**Supplied material**
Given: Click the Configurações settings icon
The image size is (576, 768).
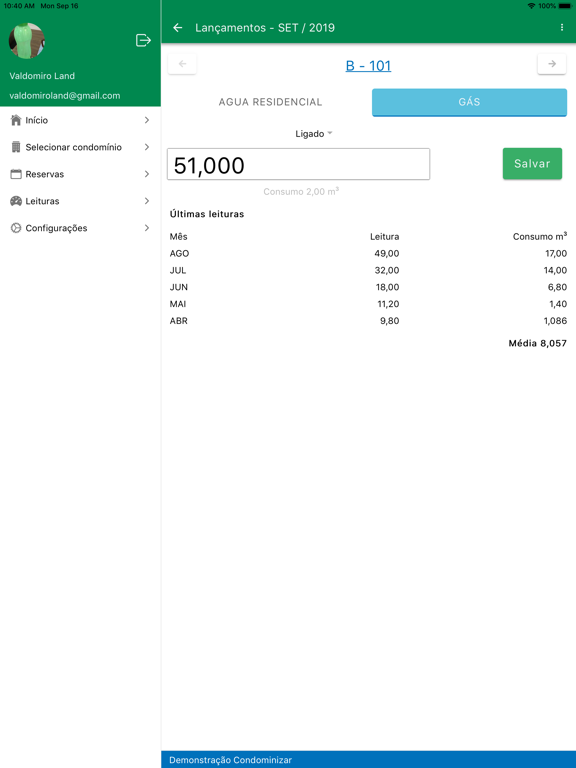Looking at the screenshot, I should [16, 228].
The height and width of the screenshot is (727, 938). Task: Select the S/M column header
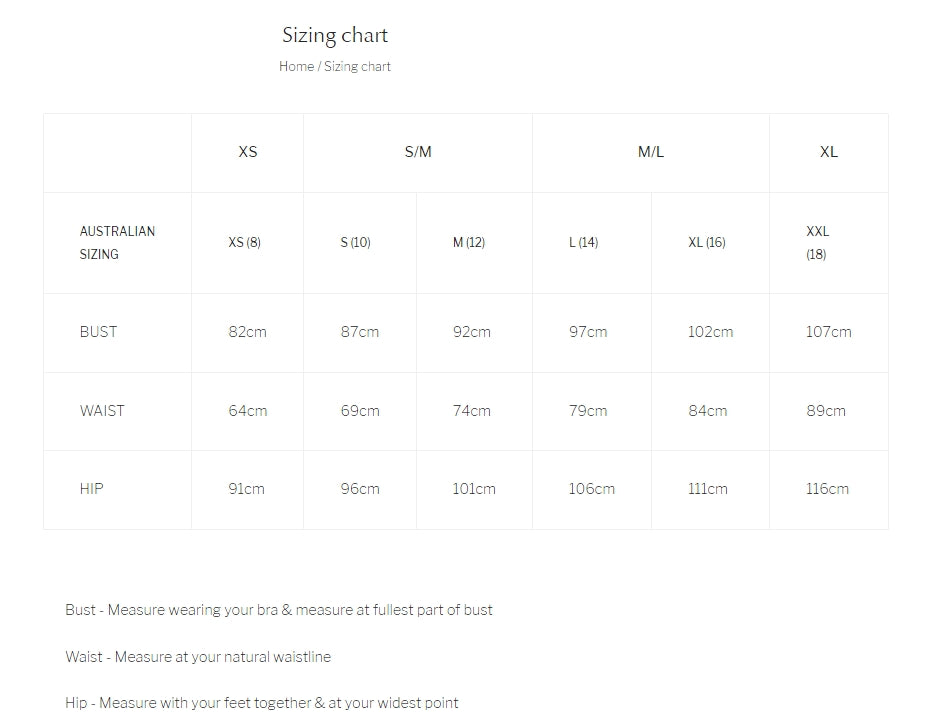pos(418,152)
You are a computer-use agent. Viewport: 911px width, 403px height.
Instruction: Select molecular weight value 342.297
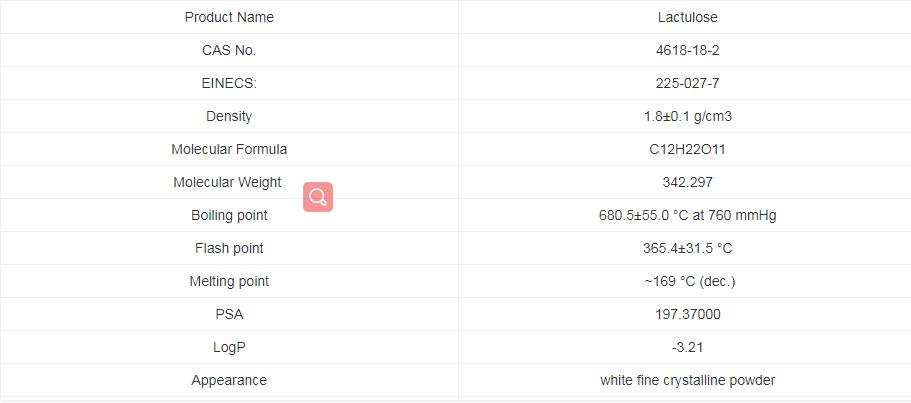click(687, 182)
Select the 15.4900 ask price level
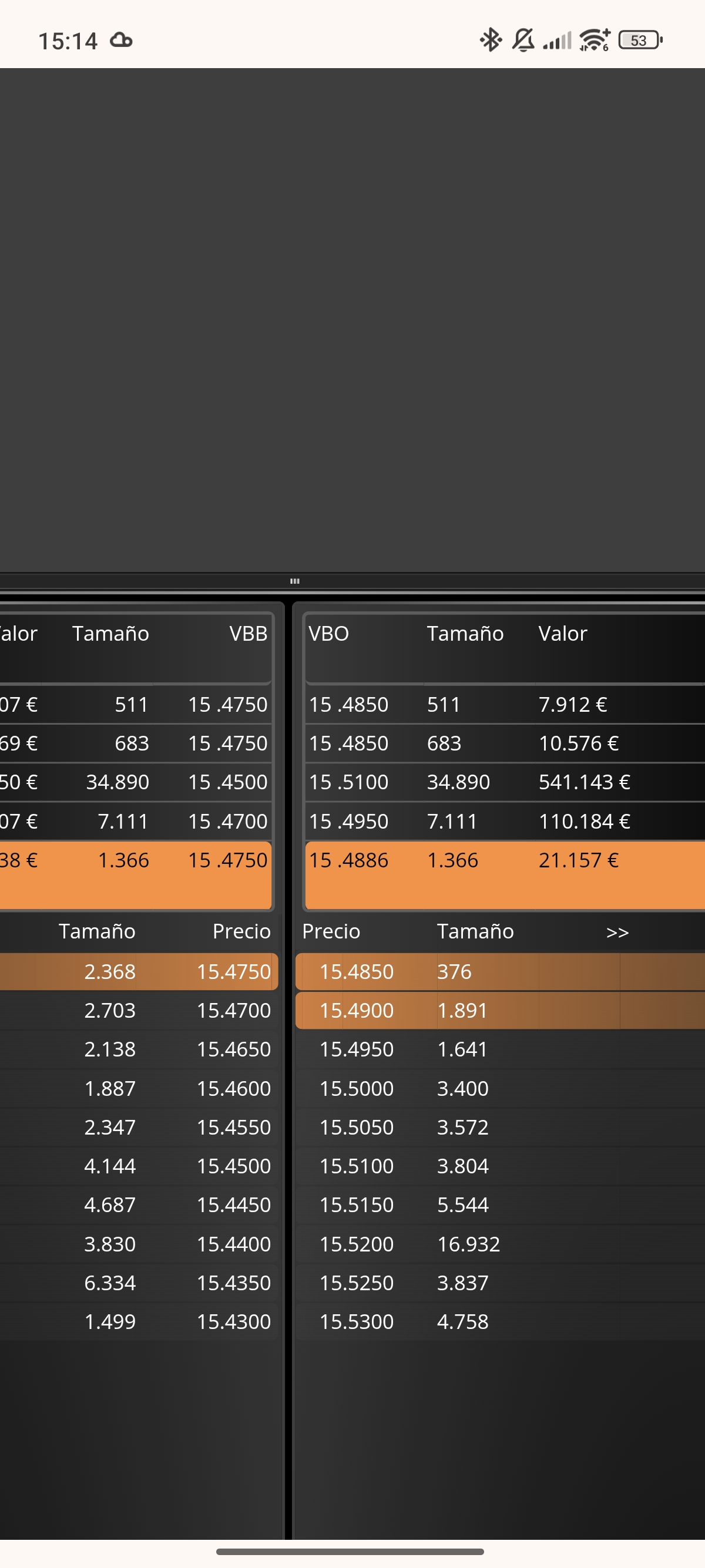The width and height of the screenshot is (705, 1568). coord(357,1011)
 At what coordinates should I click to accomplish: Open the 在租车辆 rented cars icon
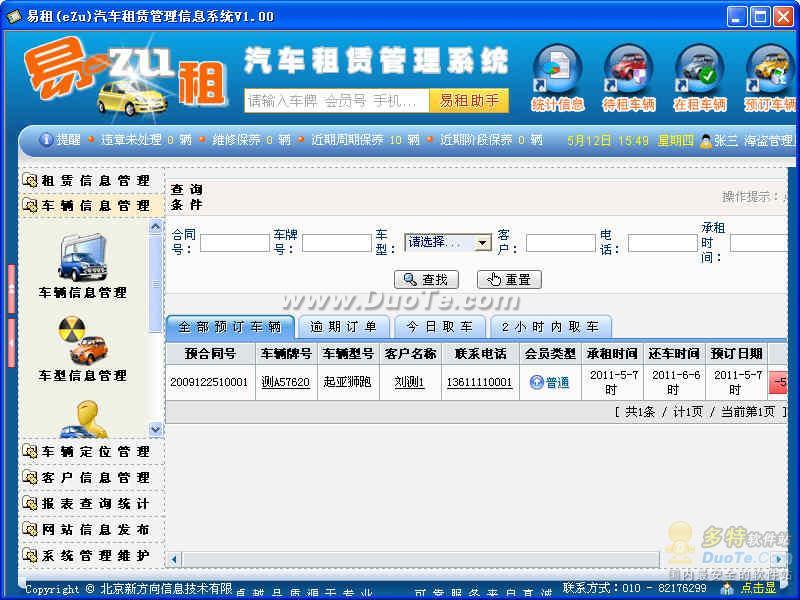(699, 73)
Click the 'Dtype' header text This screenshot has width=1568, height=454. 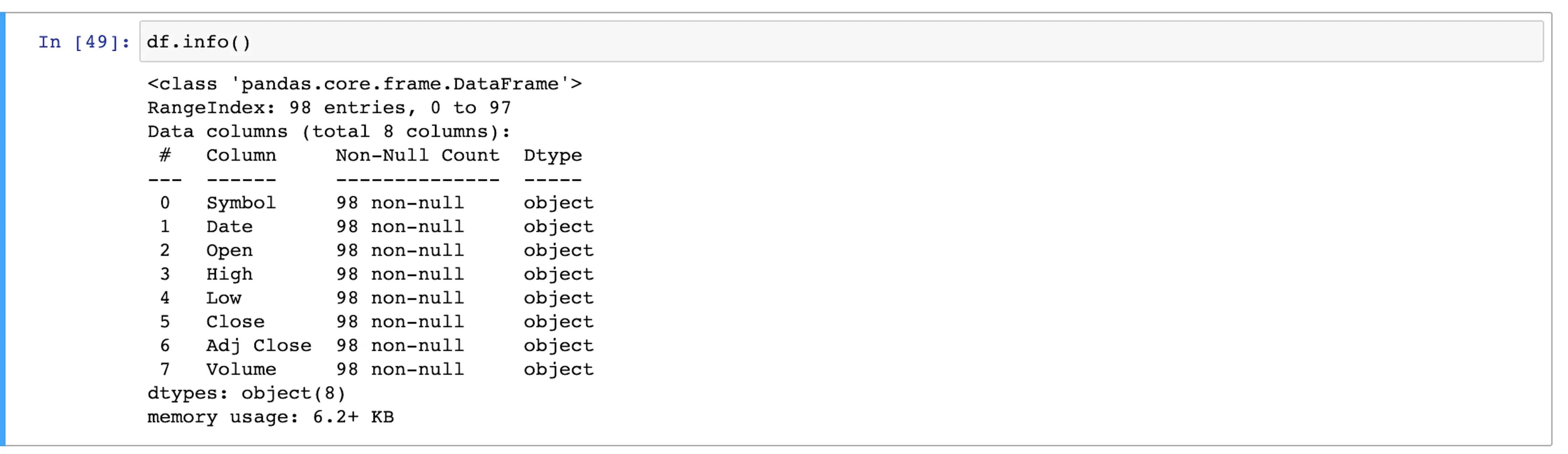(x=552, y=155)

**Task**
Could the stretch from the line with "The image size is (576, 768)." through the line with "You are a computer-use" in the listing above be restated word for word, minus the pictures?

**Written response**
The image size is (576, 768).
Looking at the screenshot, I should [16, 228].
The height and width of the screenshot is (727, 938). Task: Select the S/M column header
pos(418,152)
You are a computer-use agent. Viewport: 911px width, 403px height.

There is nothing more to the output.